CHAPTER 1 Biostatistics 101 13

A Matter of Life and Death: Working

with Survival Data

Sooner or later, everyone dies, and in biological research, it becomes especially

important to characterize that sooner-or-later part as accurately as possible using

survival analysis techniques. But characterizing survival can get tricky. It’s possi-

ble to say that patients may live an average of 5.3 years after they are diagnosed

with a particular disease. But what is the exact survival experience? Imagine you

do a study with patients who have this disease. You may ask: Do all patients tend

to live around five or six years, or do half the patients die within the first few

months, and the other half survive ten years or more? And what if some patients

live longer than the observational period of your study? How do you include them

in your analysis? And what about participants who stopped returning calls from

your study staff? You do not know if these dropouts went on to live or die. How do

you include their data in your analysis?

The need to study survival with data like these led to the development of survival

analysis techniques. But survival analysis is not only intended to study the

outcome of death. You can use survival analysis to study the time to the first

occurrence of non-death events as well, like remission or recurrence of cancer,

the diagnosis of a particular condition, or the resolution of a particular condition.

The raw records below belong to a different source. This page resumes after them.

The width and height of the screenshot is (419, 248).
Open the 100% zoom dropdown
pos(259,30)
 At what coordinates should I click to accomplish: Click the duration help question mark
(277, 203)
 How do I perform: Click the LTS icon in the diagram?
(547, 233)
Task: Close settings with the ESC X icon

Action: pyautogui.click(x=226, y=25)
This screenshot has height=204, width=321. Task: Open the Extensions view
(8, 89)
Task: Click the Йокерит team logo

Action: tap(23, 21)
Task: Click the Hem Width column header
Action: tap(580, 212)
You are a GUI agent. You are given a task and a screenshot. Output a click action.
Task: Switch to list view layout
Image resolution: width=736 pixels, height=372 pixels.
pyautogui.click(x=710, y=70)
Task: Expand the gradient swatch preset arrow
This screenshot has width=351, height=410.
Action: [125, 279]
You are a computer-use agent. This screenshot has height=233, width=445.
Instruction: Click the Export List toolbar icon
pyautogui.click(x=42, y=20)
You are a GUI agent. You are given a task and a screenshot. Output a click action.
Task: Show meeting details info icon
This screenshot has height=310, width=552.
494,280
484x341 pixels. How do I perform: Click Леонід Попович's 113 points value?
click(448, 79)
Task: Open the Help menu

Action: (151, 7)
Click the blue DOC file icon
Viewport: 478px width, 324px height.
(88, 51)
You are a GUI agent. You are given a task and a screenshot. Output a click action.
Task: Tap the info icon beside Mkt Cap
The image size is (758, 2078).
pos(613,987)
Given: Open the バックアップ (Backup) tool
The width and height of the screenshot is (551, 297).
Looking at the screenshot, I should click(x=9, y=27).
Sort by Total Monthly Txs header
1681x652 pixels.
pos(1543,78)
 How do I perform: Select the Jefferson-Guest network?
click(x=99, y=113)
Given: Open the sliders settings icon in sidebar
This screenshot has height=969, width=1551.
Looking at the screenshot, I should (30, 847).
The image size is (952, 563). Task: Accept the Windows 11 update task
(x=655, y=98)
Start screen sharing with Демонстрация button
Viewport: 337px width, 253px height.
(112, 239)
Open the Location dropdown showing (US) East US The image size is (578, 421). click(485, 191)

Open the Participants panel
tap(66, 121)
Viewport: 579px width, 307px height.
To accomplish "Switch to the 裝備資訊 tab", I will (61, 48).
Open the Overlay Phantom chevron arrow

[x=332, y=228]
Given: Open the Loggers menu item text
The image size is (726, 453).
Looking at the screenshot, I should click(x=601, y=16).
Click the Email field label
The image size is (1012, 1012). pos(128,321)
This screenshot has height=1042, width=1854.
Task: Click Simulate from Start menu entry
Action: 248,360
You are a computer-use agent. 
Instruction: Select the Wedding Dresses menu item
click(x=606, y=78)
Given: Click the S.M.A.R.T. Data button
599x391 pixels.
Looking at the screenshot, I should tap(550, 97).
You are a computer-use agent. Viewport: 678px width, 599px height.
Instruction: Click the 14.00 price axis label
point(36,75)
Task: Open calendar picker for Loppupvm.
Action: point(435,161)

Survival analysis techniques are presented in Part 6.

Getting to Know Statistical Distributions

Statistics books always contain tables, so why should this one be any different?

Back in the not-so-good old days, when analysts had to do statistical calculations

by hand, they needed to use tables of the common statistical distributions to com-

plete the calculation of the significance test. They needed tables for the normal

distribution, Student t, chi-square, Fisher F, and others. Now, software does all

this for you, including calculating exact p values, so these printed tables aren’t

necessary anymore.

But you should still be familiar with the common statistical distributions that may

describe the fluctuations in your data, or that may be referenced in the course of

performing a statistical calculation. Chapter 24 contains a list of commonly used

distribution functions, with explanations of where you can expect to encounter

those distributions and what they look like. We also include a description of some

of their properties and how they’re related to other distributions. Some of them

are accompanied by a small table of critical values, corresponding to statistical

significance at α = 0.05.